What is being asked:
Write out the part of the Westchester COVID-19 blog post that opens with the words containing "It has been over" and closes with "middle of May.", copying it word for word.

Quoted passage:
_ _ _ _ _

Tuesday, July 14, 2020

July 14 - COVID-19 in Westchester County, NY

This is my last COVID blog-post...... I hope.

It has been over four months since the start of the 'Containment Zone' in New Rochelle. It has been 49 days since the start of Phase I of  reopening Westchester. If you stare at the data, no action taken in the last 2 months is affecting the trajectory of deaths, cases, or percent testing positive. They have been at a steady value since the middle of May.

Almost one third of the population of Westchester has been tested. The number infected in Westchester has not been determined recently, but the prevalance of the antibody in previous studies was about 15%.  That is supposedly not high enough to bestow herd immunity on the region, but the data indicates that there is enough immunity to contain the epidemic with current practices.  Loosening practices over the last two months has not worsened the infection rate.

_ _ _ _ _

Data extract:
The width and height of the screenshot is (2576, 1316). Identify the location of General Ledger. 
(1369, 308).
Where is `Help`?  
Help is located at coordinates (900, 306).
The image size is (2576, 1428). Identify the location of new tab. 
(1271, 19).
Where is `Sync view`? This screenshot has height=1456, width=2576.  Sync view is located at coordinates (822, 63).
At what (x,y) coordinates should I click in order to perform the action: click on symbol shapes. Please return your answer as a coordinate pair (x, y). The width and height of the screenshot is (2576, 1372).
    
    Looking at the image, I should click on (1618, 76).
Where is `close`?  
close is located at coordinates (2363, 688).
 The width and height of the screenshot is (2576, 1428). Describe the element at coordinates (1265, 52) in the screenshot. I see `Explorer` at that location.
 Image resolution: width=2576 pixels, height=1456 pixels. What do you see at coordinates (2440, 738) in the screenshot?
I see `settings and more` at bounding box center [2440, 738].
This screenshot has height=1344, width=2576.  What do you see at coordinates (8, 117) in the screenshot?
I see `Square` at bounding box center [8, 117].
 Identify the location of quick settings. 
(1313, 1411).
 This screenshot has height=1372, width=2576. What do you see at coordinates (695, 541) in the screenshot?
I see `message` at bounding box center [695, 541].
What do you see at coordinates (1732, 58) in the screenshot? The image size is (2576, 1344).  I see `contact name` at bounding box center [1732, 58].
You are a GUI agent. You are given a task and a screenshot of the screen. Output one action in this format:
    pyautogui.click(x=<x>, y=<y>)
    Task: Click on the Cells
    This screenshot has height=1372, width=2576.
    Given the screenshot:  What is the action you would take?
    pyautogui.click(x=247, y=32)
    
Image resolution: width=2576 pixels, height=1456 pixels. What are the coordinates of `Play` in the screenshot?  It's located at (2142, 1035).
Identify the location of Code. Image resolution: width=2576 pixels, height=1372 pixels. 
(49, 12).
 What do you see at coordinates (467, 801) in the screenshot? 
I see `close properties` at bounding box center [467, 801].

_ _ _ _ _

Reply:
It has been over four months since the start of the 'Containment Zone' in New Rochelle. It has been 49 days since the start of Phase I of  reopening Westchester. If you stare at the data, no action taken in the last 2 months is affecting the trajectory of deaths, cases, or percent testing positive. They have been at a steady value since the middle of May.